The judge encouraged you to continue with a nod.
Okay, well . . . I . . . I was saying that she was crying and screaming, “Please don’t, Constant, please, I want to see my mom, Mom, I want my mom.” She repeated “Mom” over and over, like she’d lost her mind, over and over. I raised the bat, I threw up again. She didn’t try to run, nothing, she just crossed her arms over her forehead, she crouched in front of me, and “Mom” again, “I want my mom” over and over. I closed my eyes so I could go through with it. I hit her. Again. And again. I . . . I opened my eyes, blood, lots of blood . . . she . . . she was dead. I threw up again. Then I went upstairs to find the third one. She was hiding in the bathroom between the toilet bowl and a small cabinet, sucking her thumb. I told her to come out, to turn around—she obeyed without crying, nothing. I raised the bat high, real high, then against the neck again. Dead on the spot, like the first one.

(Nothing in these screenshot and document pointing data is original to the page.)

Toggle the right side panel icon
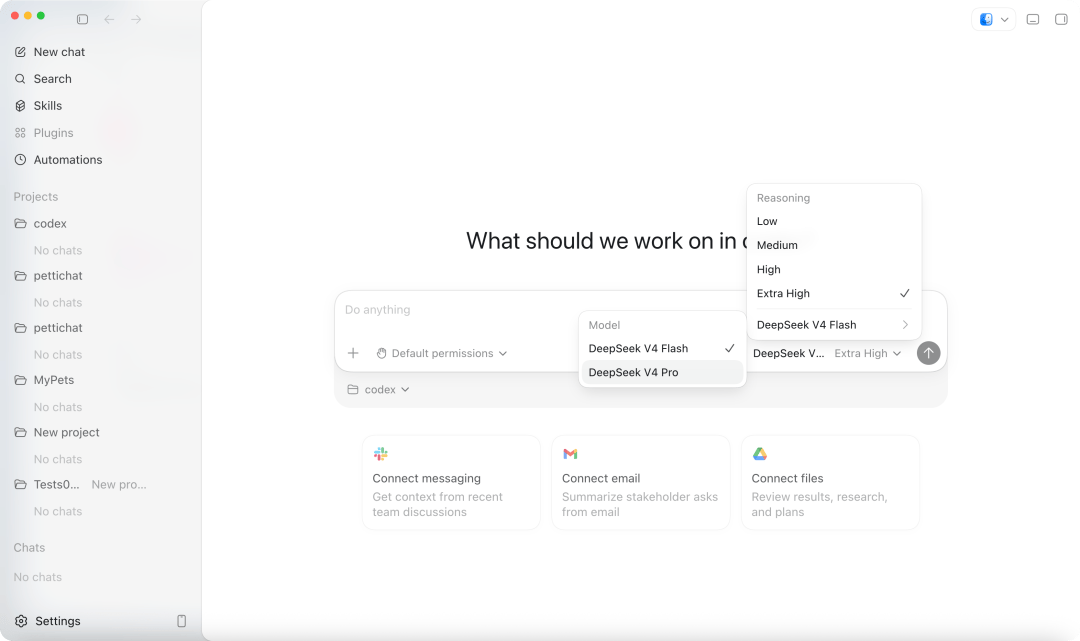 (x=1061, y=19)
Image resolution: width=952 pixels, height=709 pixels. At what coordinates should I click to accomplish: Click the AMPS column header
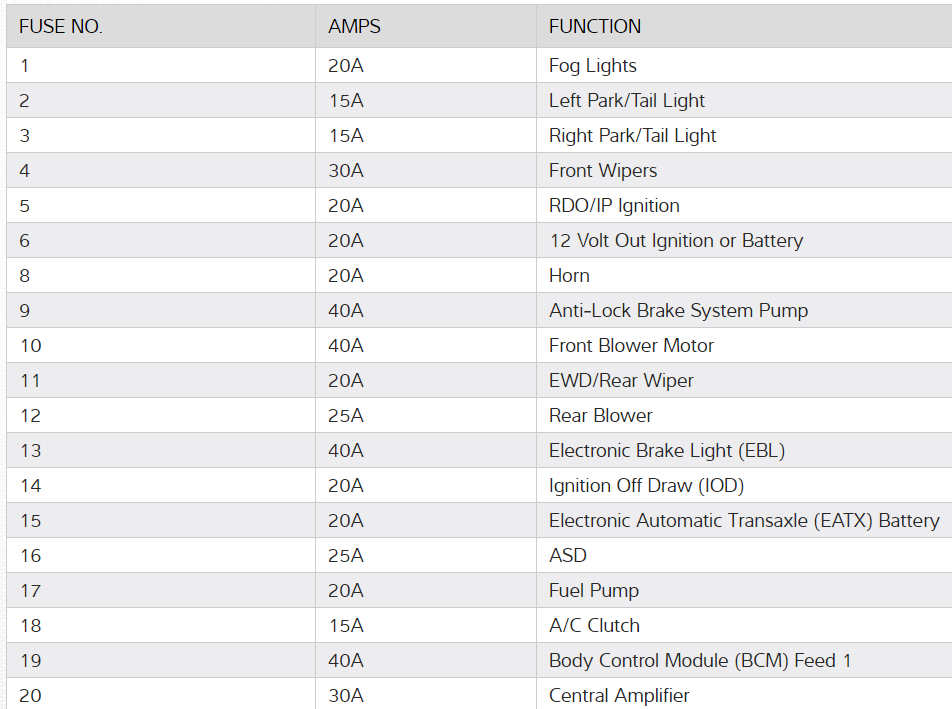click(x=354, y=27)
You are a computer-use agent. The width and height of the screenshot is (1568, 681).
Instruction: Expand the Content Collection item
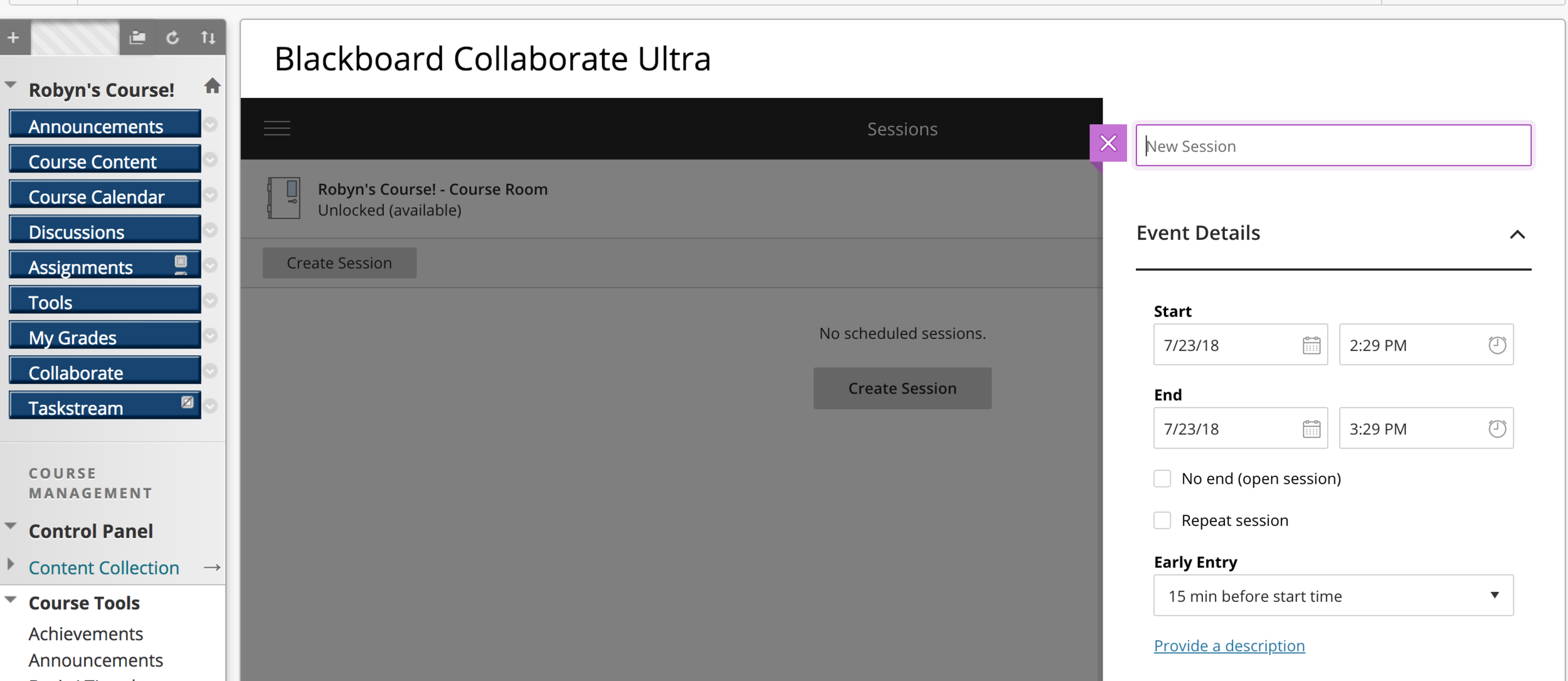coord(11,564)
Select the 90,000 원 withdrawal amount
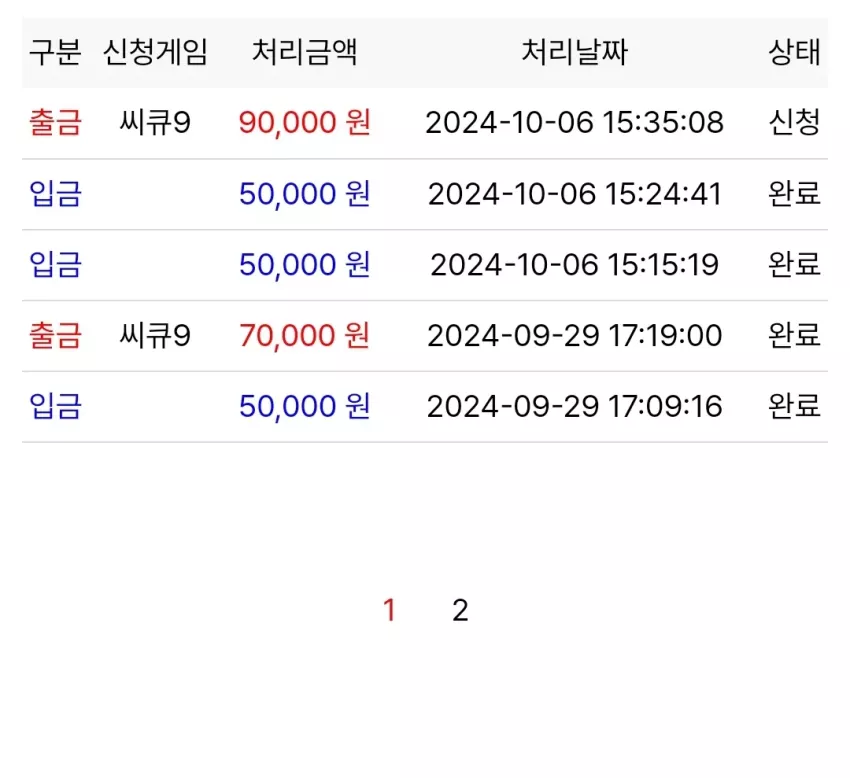The height and width of the screenshot is (778, 850). (x=305, y=123)
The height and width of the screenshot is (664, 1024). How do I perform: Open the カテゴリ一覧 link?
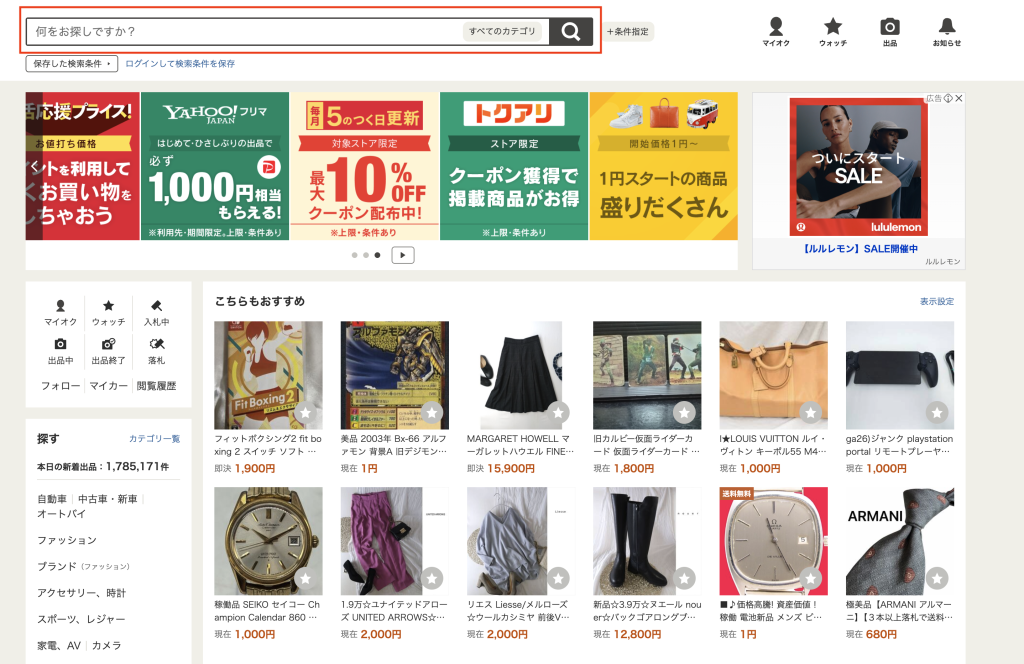tap(154, 439)
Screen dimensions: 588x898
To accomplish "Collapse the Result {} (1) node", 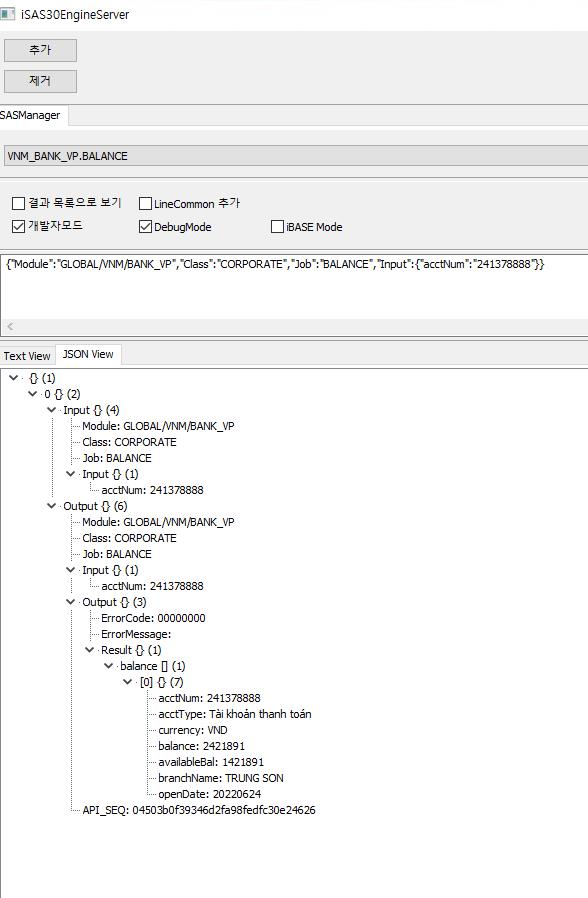I will coord(89,650).
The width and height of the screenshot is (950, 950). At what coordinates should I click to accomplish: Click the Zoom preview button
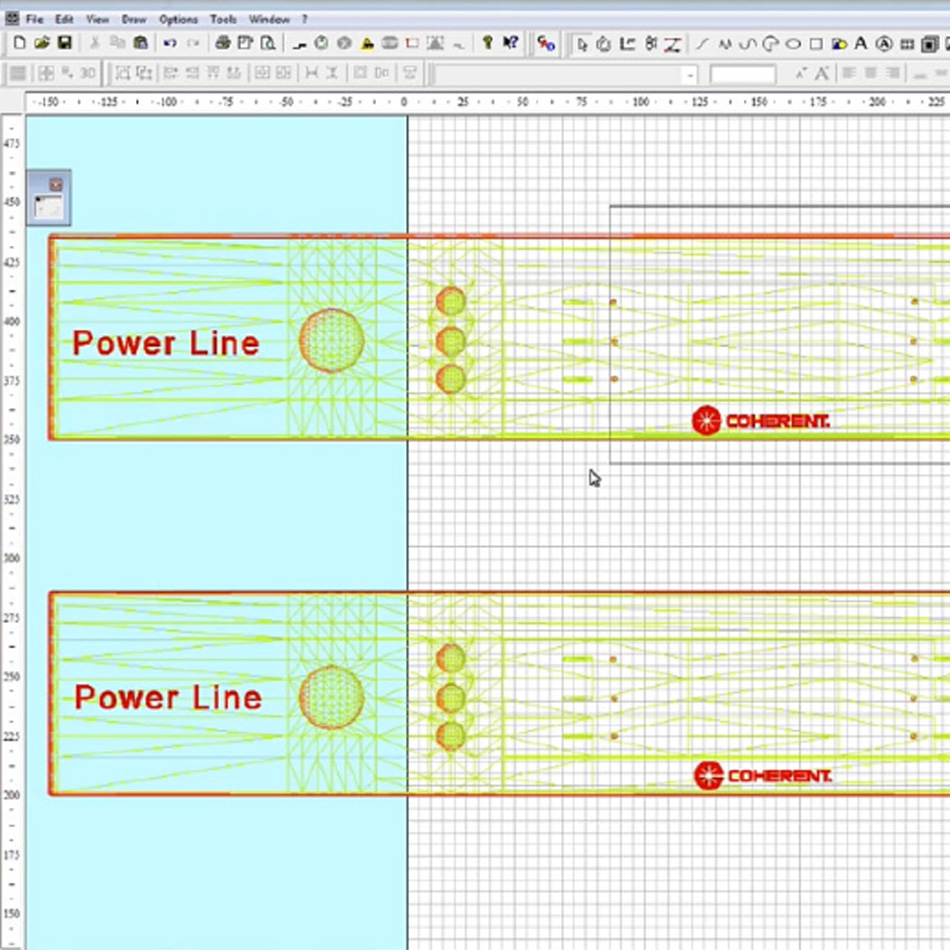[267, 43]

I threw up one last time, then I checked the time. Their parents would be back soon. I thought that it would be impossible with the bat, the dad was too strong. I ran all the way to my garage. I grabbed the rifle, a double-barrel, I loaded it, then I went back to their house. The street was empty. In that weather, not a soul. I waited for them, hiding behind the door. It got dark. In winter night comes on quick here. In the silence, the dead bodies next to me, I . . . I was scared. I could hear their breathing. A corpse doesn’t breathe, I told myself, but nothing doing, I heard it. And the smell of blood . . . I almost threw up again, but I managed to keep it down that time.